STATED TASK:
Rewrite only the entries from the line containing "Reply to the 'Bronze Plunger' post" through the line containing "I will coord(324,444).", with "Bronze Plunger" changed to "Silver Plunger" and nothing else altered.

INPUT:
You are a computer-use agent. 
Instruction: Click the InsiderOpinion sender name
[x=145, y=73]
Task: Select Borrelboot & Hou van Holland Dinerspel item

==

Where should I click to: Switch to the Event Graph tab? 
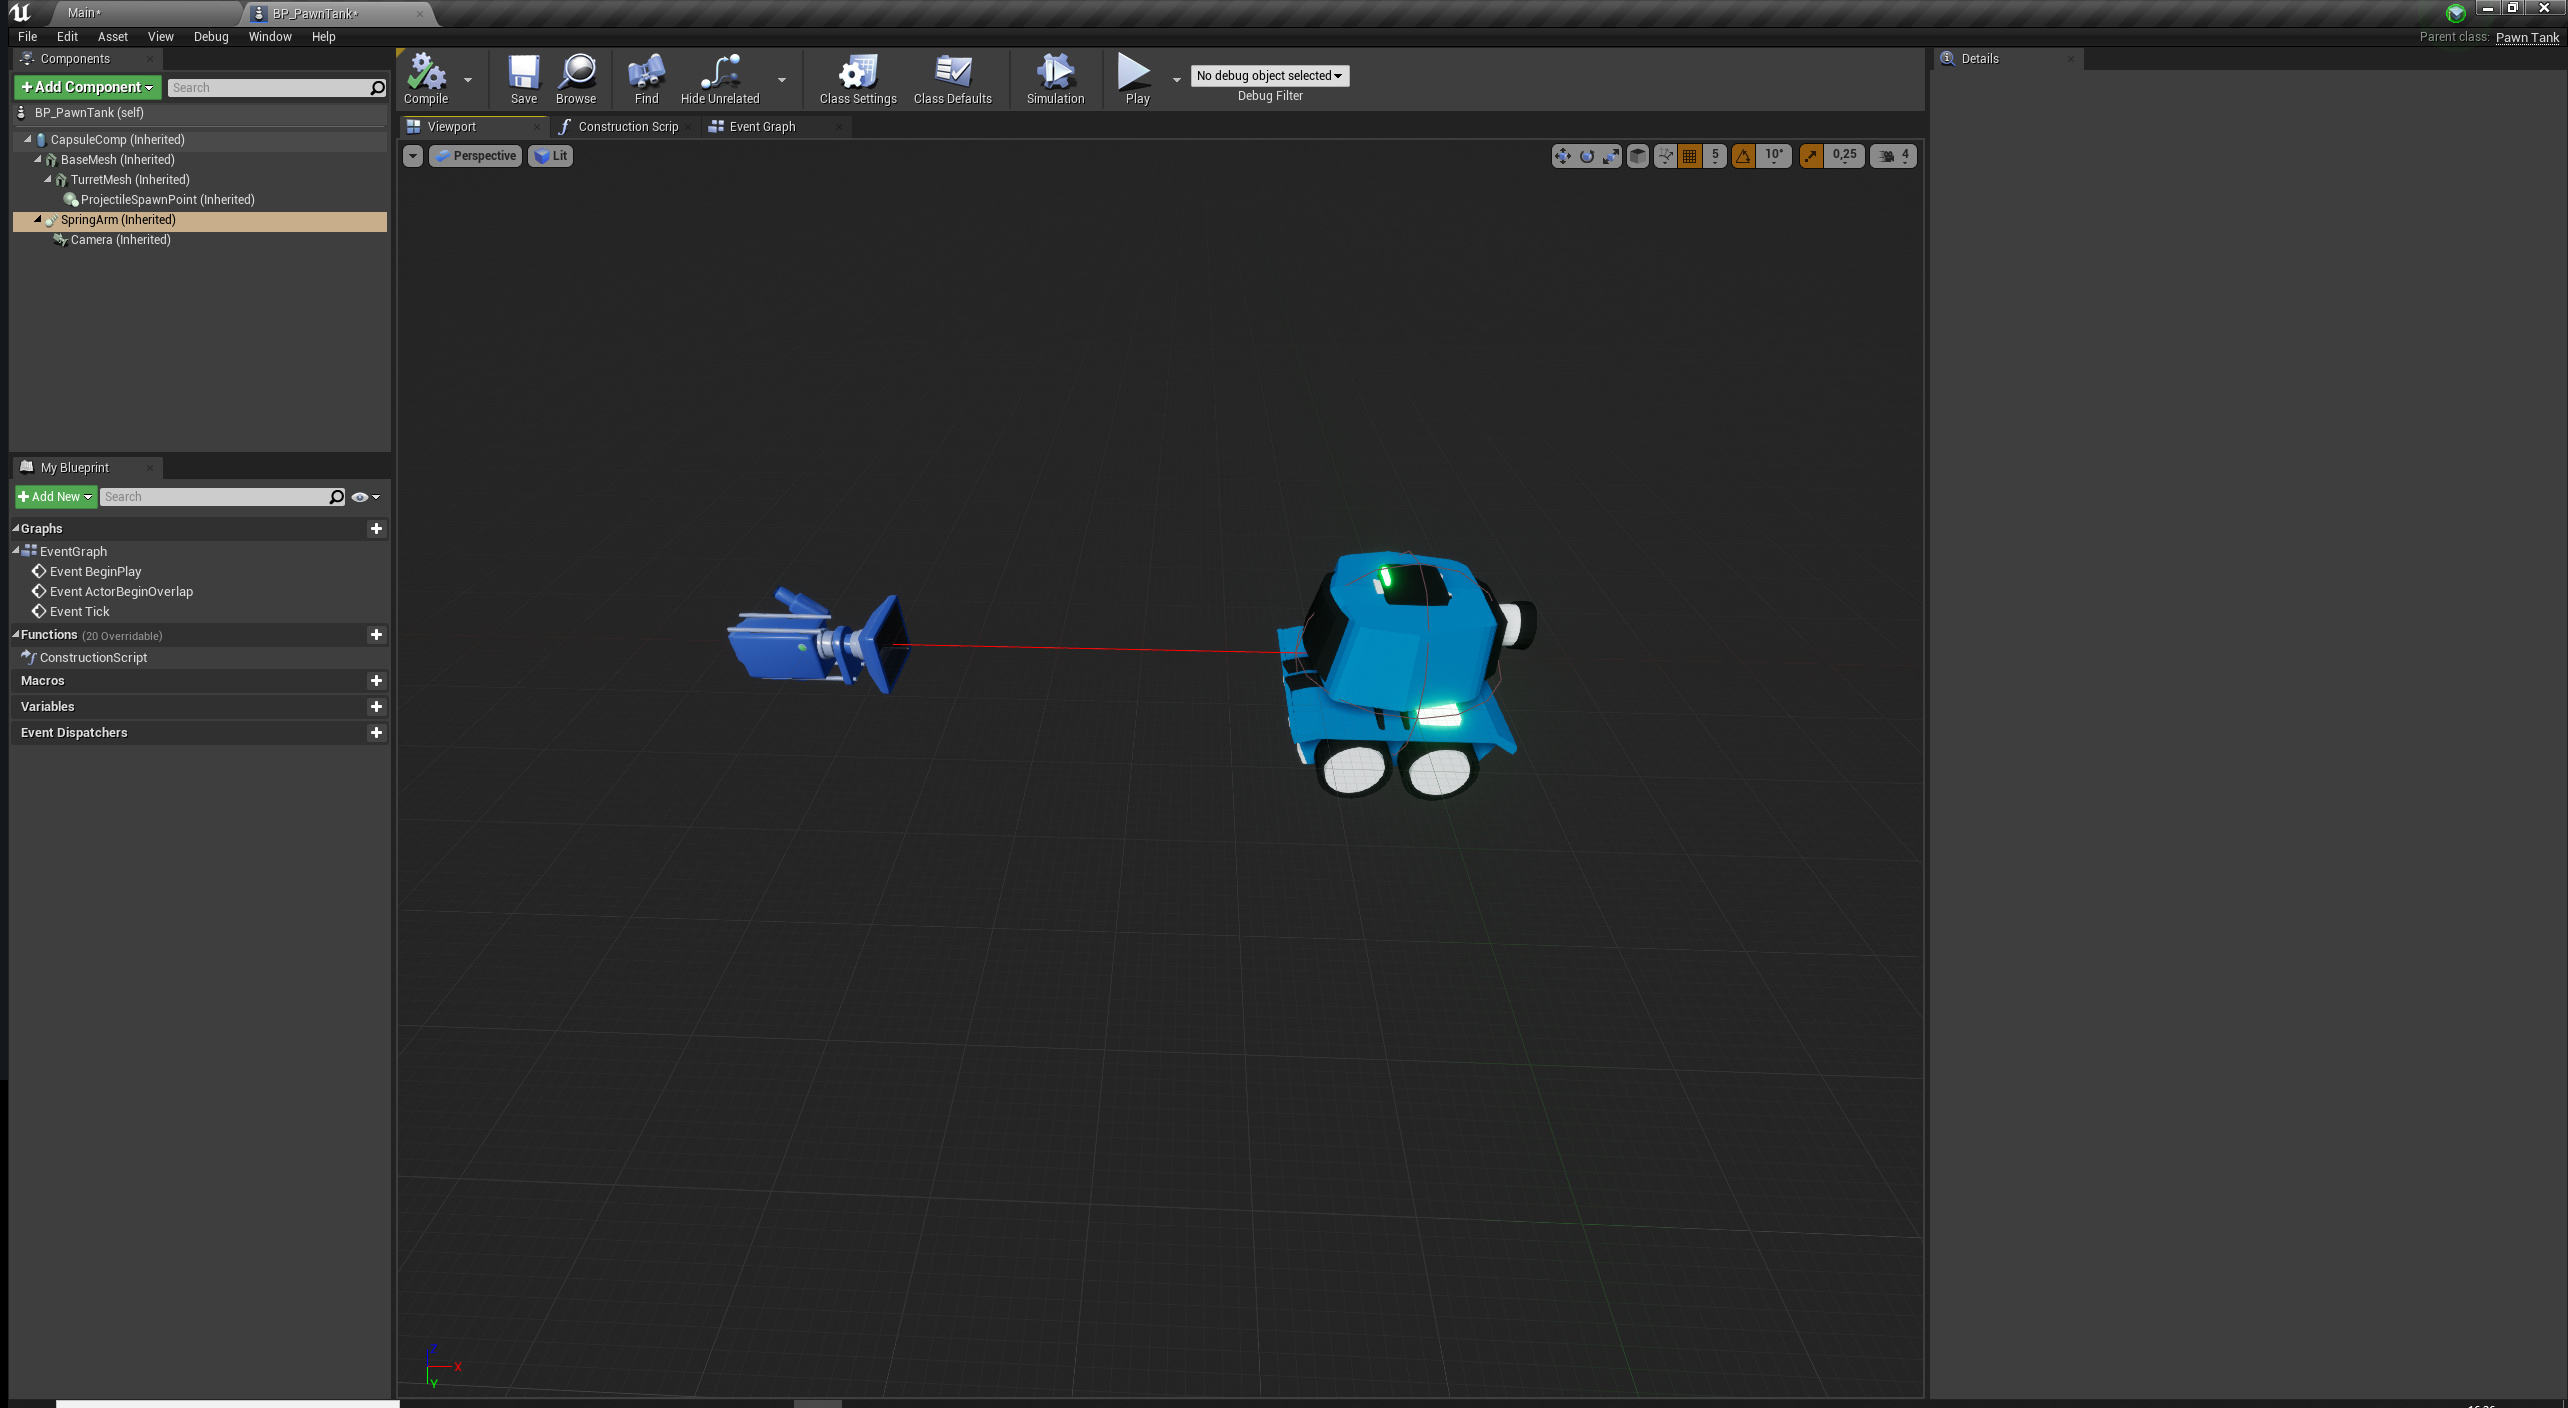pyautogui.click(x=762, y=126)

---

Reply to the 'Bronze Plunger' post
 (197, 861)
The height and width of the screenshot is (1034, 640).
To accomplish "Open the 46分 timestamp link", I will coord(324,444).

SOLUTION TO THIS PROBLEM:
Reply to the 'Silver Plunger' post
 (197, 861)
The height and width of the screenshot is (1034, 640).
To accomplish "Open the 46分 timestamp link", I will coord(324,444).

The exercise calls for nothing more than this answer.